↓↓↓

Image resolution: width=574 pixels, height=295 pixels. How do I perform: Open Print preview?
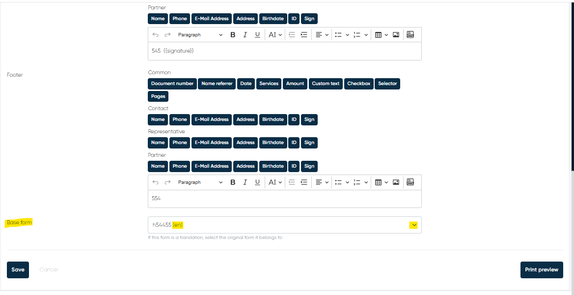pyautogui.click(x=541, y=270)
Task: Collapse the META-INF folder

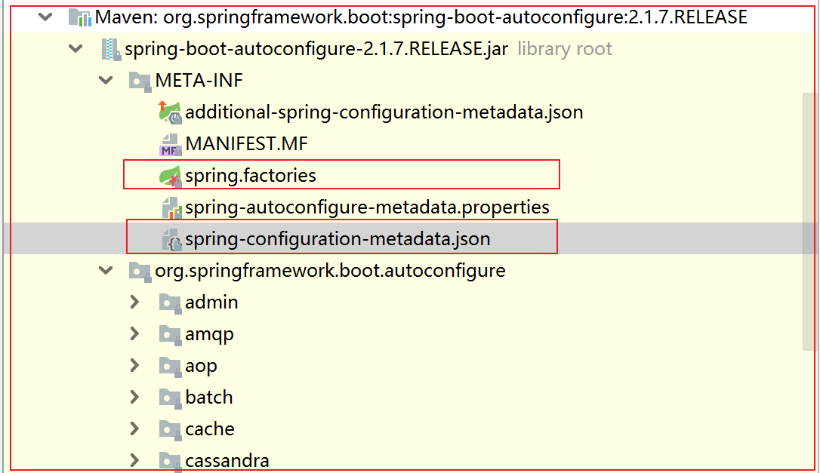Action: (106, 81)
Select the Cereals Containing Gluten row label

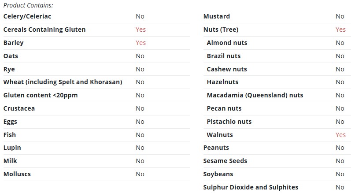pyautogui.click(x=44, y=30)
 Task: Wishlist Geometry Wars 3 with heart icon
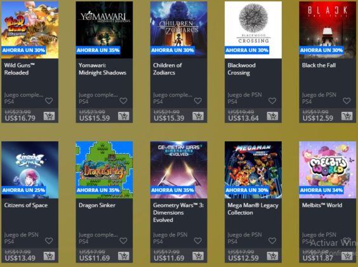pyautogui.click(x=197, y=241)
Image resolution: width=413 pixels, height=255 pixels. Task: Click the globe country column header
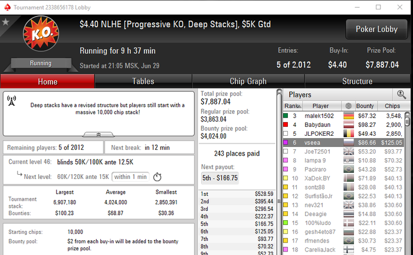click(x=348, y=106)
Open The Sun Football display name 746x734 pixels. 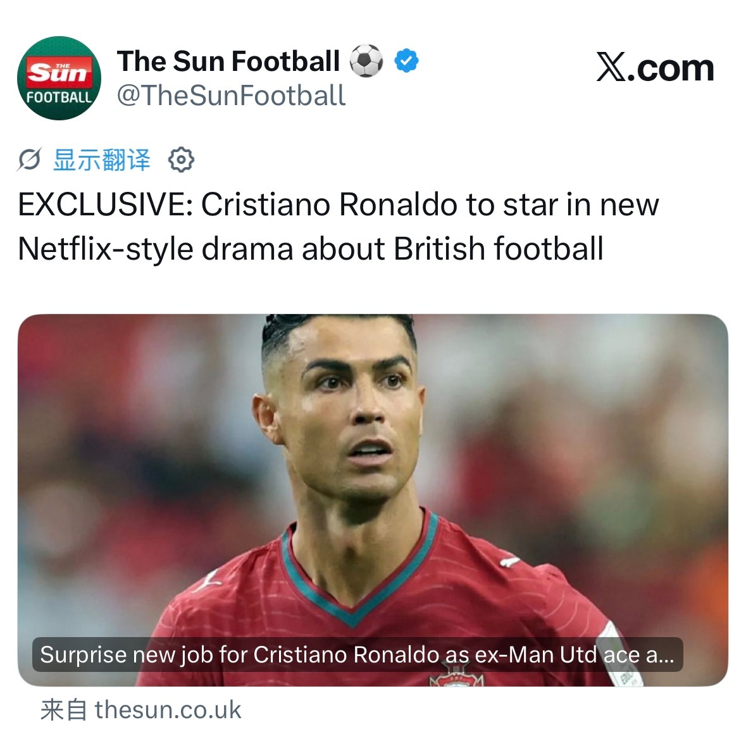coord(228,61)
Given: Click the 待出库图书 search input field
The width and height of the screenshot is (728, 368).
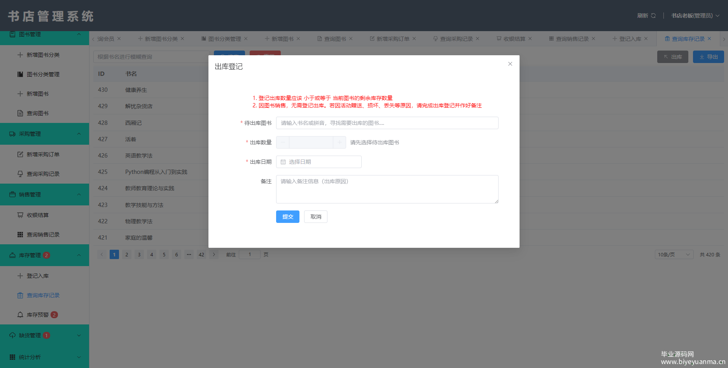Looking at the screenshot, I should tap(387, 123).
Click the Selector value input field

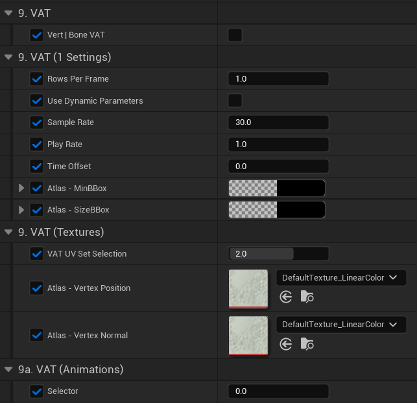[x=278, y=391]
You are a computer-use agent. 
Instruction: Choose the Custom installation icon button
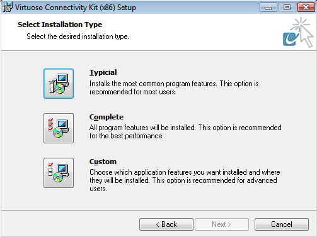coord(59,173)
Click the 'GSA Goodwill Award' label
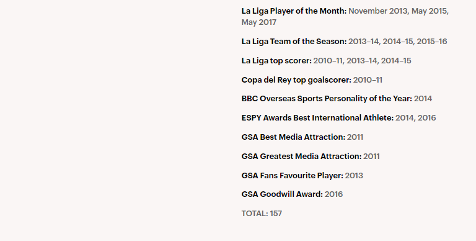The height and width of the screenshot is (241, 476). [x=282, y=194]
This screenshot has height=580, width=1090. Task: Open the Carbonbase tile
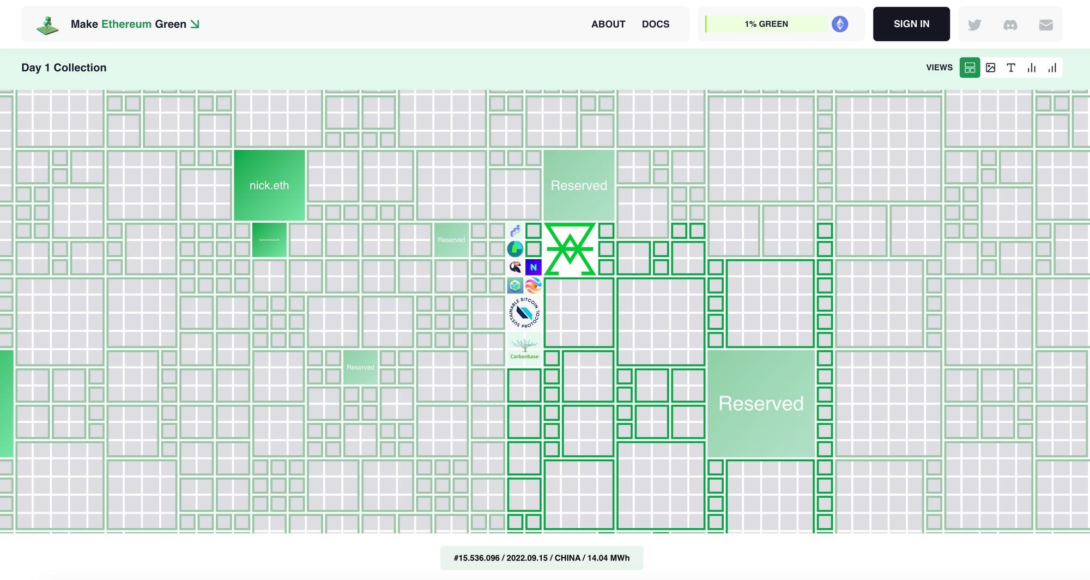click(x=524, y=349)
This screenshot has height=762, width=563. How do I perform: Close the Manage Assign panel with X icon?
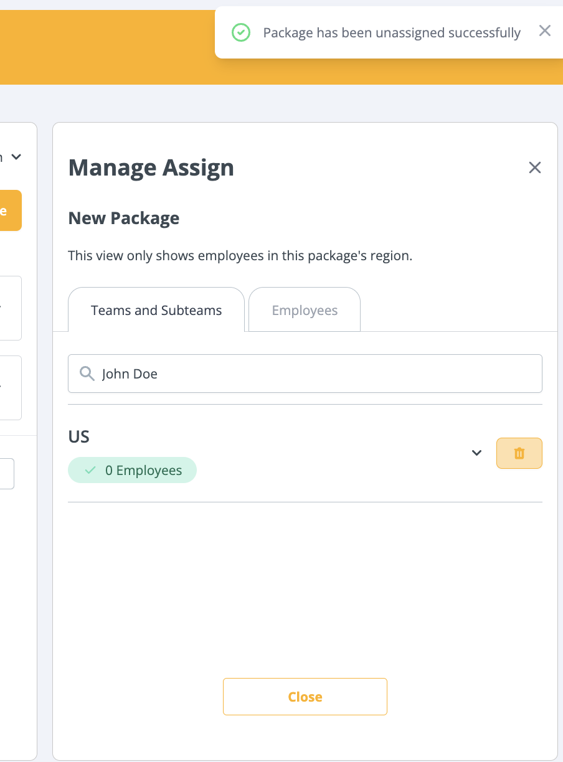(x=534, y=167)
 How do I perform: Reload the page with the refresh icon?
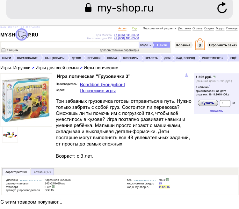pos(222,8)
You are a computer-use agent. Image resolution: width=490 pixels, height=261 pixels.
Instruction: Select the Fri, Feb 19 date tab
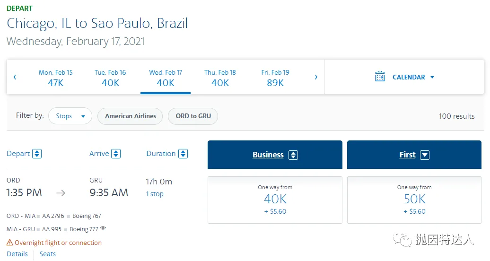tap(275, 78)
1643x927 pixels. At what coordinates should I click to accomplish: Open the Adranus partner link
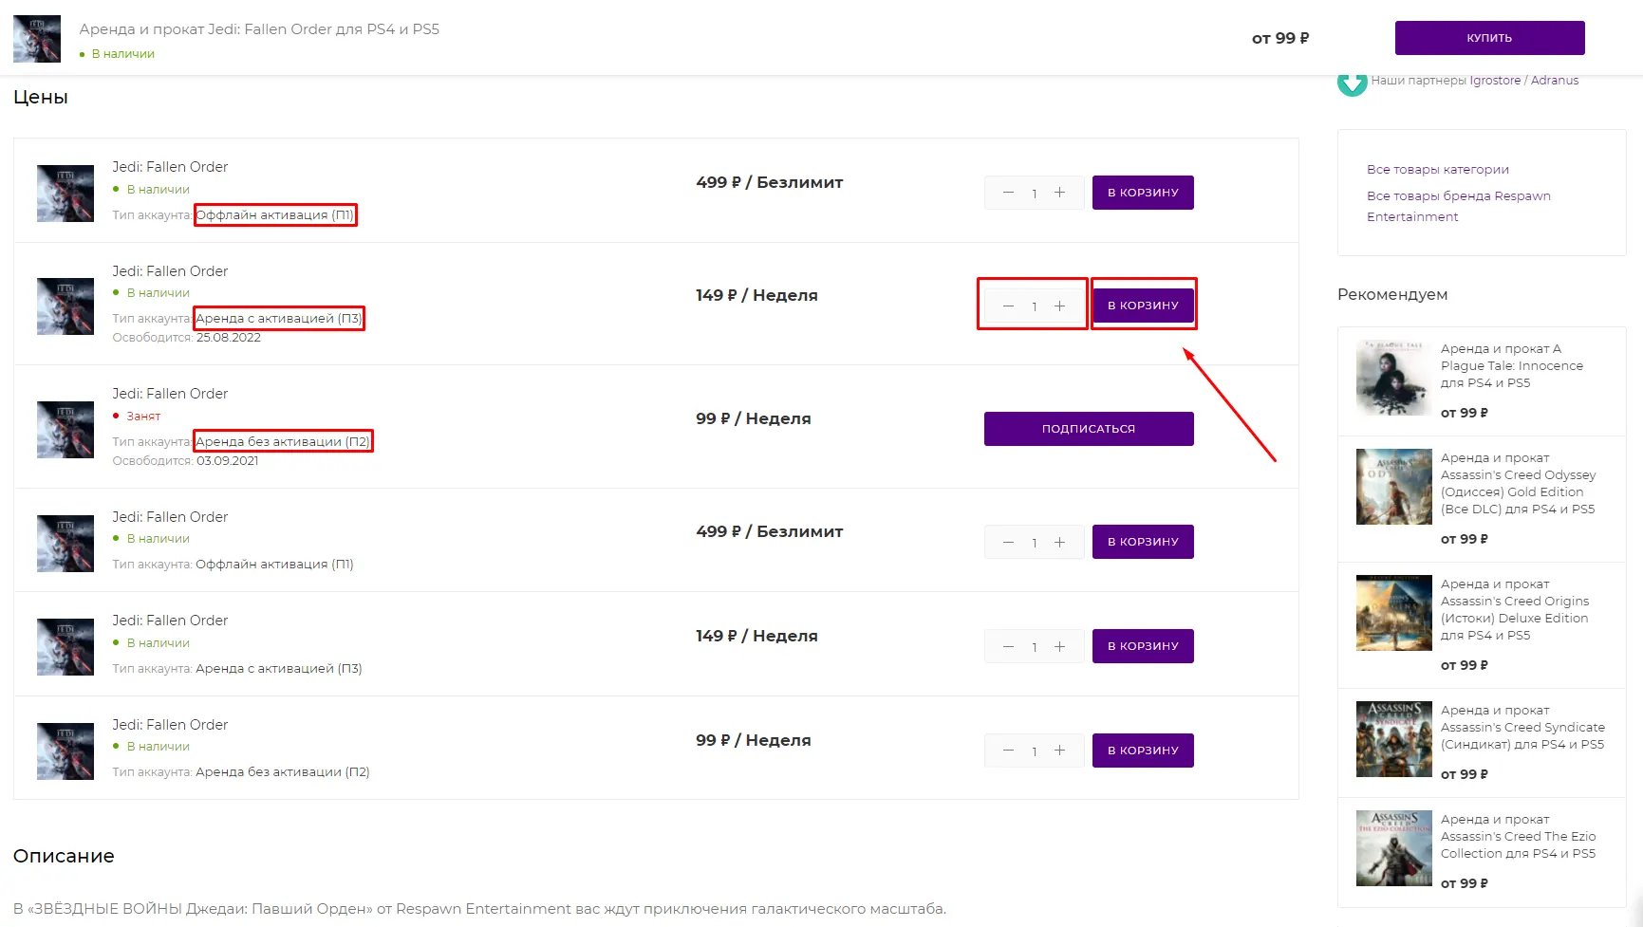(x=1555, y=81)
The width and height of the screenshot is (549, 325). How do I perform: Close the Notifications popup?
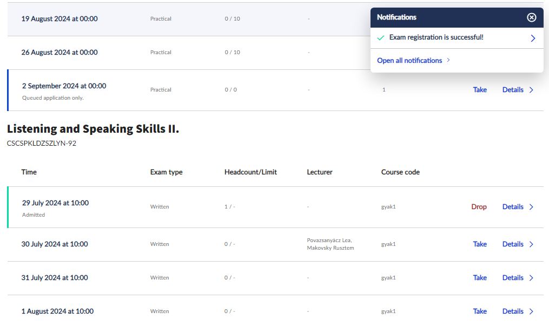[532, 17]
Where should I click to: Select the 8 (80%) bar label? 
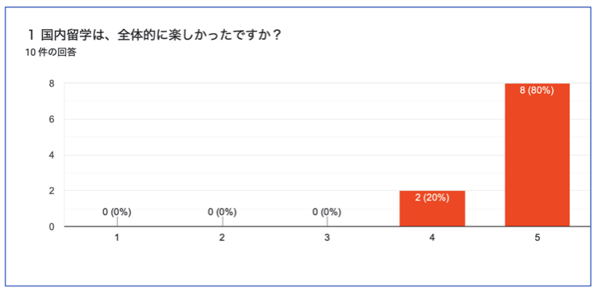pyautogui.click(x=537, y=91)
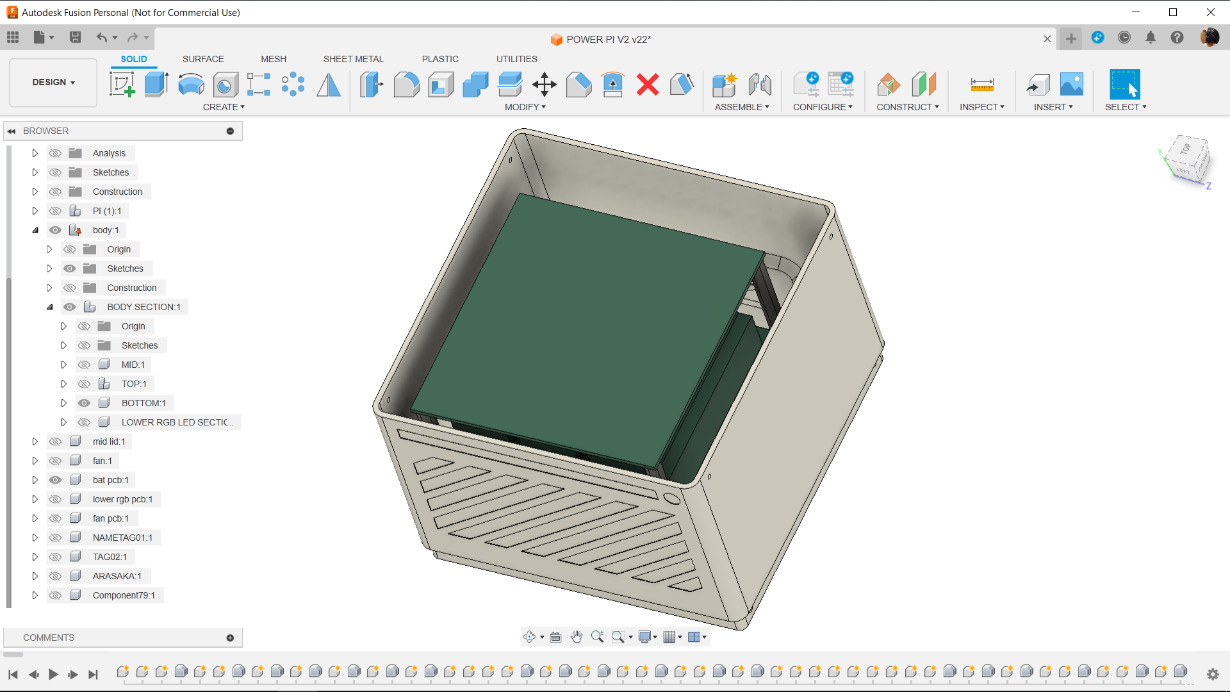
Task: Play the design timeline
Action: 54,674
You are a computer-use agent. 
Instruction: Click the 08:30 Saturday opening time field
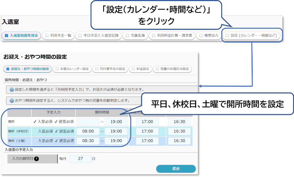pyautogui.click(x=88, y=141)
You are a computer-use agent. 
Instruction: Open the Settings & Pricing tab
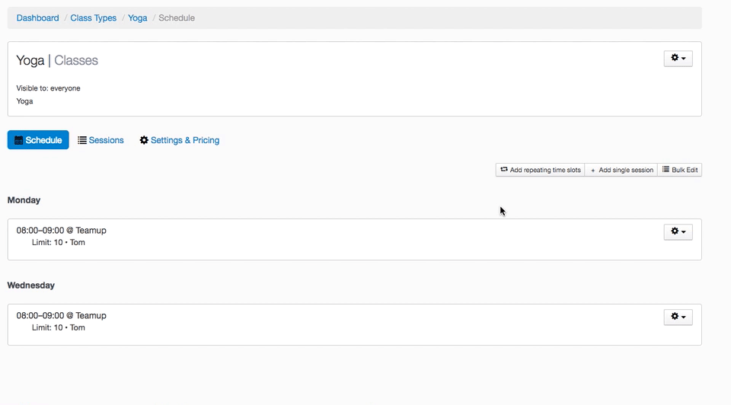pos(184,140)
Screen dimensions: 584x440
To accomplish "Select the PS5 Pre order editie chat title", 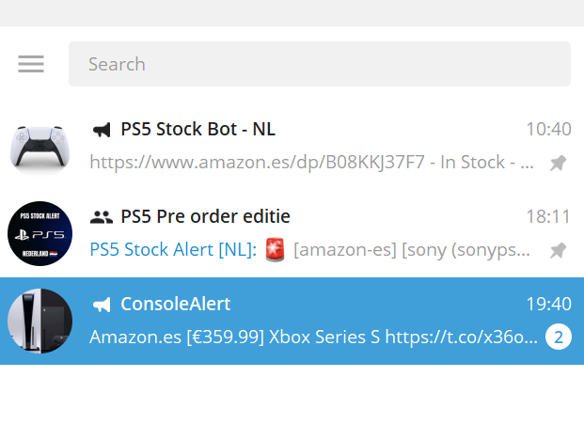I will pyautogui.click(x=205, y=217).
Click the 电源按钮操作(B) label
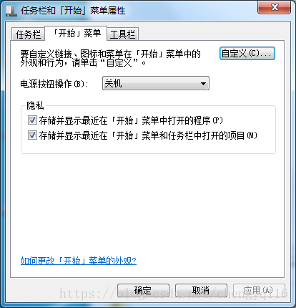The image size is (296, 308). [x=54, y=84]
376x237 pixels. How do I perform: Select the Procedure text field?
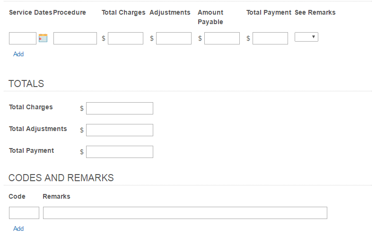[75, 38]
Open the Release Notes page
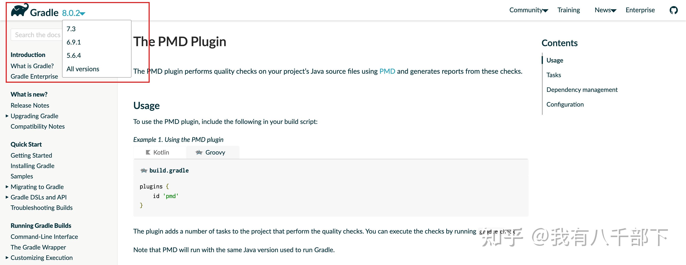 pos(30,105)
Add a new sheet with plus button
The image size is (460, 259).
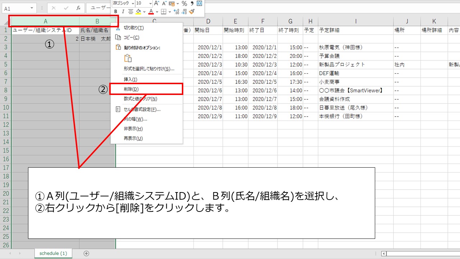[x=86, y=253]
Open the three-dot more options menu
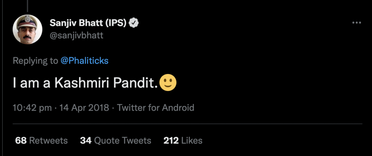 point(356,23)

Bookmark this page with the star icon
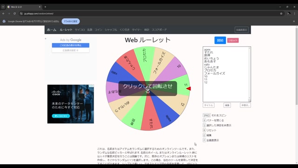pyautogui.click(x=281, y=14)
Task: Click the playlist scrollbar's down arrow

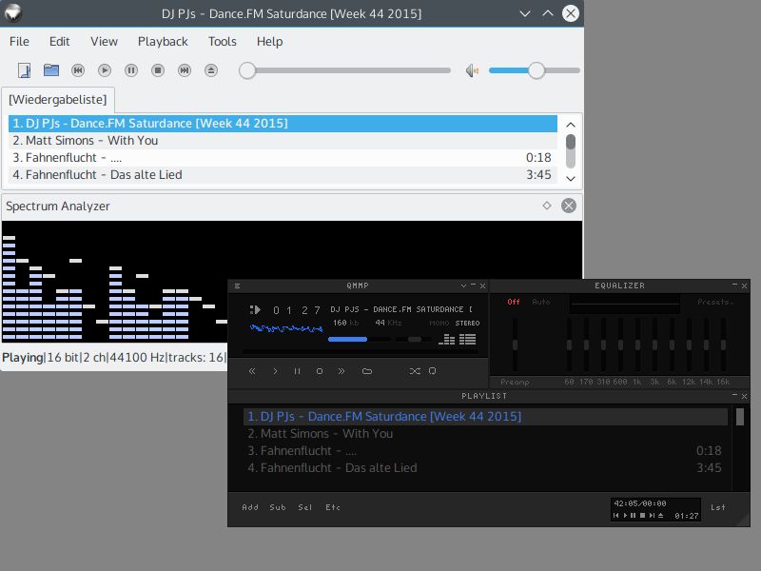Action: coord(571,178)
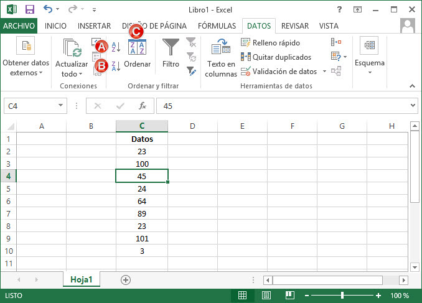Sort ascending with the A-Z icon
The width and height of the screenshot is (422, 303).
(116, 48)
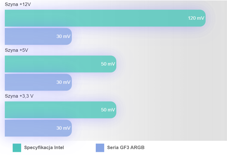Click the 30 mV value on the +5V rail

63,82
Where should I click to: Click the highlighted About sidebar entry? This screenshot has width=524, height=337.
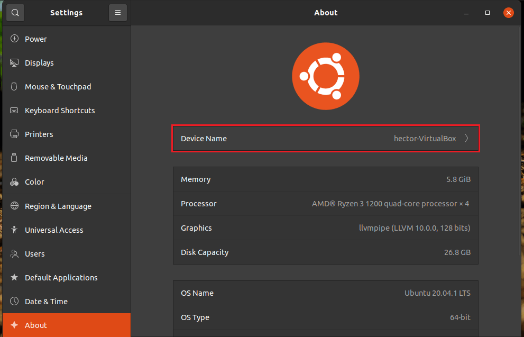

↑↑↑

→ What you should do:
Pictures are to be left out when the lines from the one containing "376x237 pixels. How" through the end of the records above are repeated exactly; no other line is wanted.

→ Output below:
376x237 pixels. How do I perform: Select the Procedure text field?
[75, 38]
Open the Release Notes page
 pos(30,105)
Add a new sheet with plus button
The image size is (460, 259).
[x=86, y=253]
Open the three-dot more options menu
 point(356,23)

Bookmark this page with the star icon
pyautogui.click(x=281, y=14)
Task: Click the playlist scrollbar's down arrow

Action: coord(571,178)
Sort ascending with the A-Z icon
The width and height of the screenshot is (422, 303).
(116, 48)
Click the 30 mV value on the +5V rail

63,82
Where should I click to: Click the highlighted About sidebar entry? This screenshot has width=524, height=337.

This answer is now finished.